• _What is required_
Check each line of the records below and collect those holding "agent".

• _Dataset entries_
|---|
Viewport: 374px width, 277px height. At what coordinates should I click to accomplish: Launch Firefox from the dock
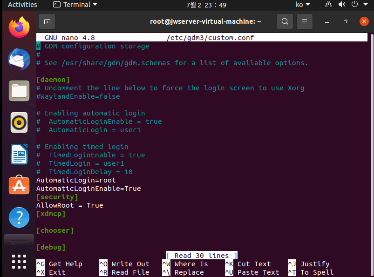(x=19, y=27)
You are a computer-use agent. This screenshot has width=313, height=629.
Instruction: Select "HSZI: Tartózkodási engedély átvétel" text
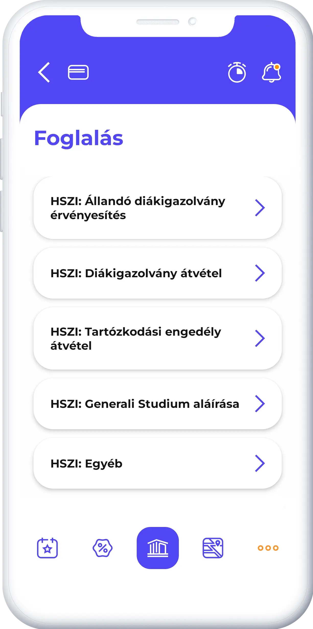(x=136, y=338)
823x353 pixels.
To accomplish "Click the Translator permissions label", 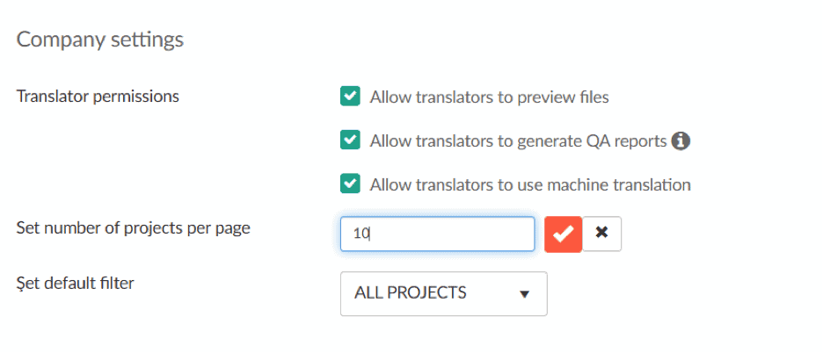I will [98, 97].
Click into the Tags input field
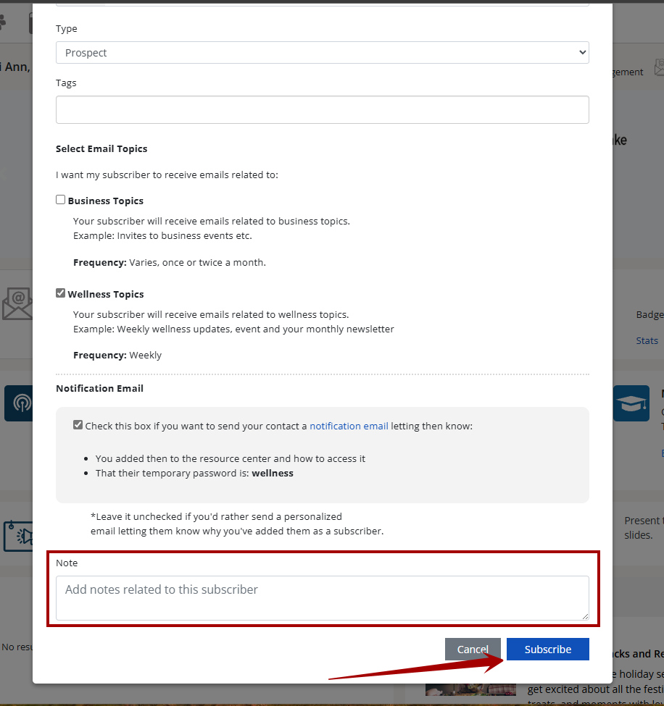 pyautogui.click(x=322, y=109)
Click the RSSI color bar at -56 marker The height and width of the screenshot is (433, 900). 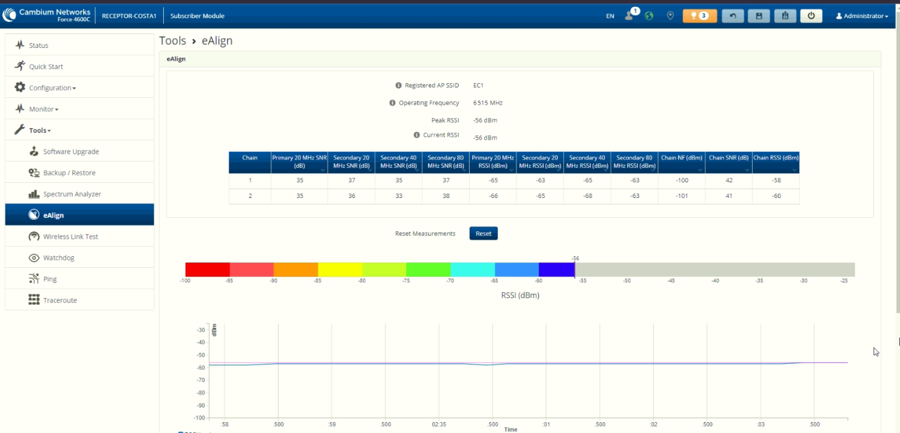pos(575,270)
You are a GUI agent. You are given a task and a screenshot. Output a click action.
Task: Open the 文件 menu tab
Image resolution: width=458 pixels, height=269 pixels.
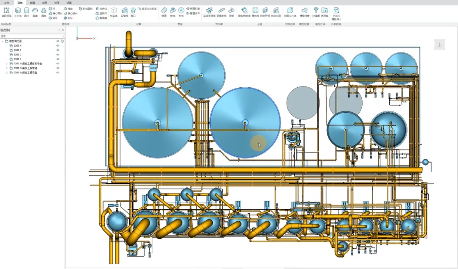(7, 3)
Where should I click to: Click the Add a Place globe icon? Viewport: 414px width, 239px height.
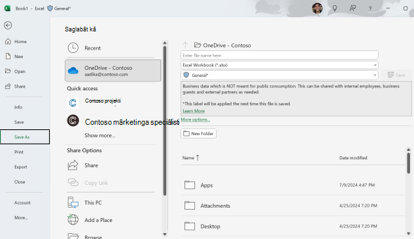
|---|
• _Solution below_
You are a computer-use agent. This screenshot has width=313, height=629.
You are a GUI agent. You are given a task and a screenshot. Output a click action.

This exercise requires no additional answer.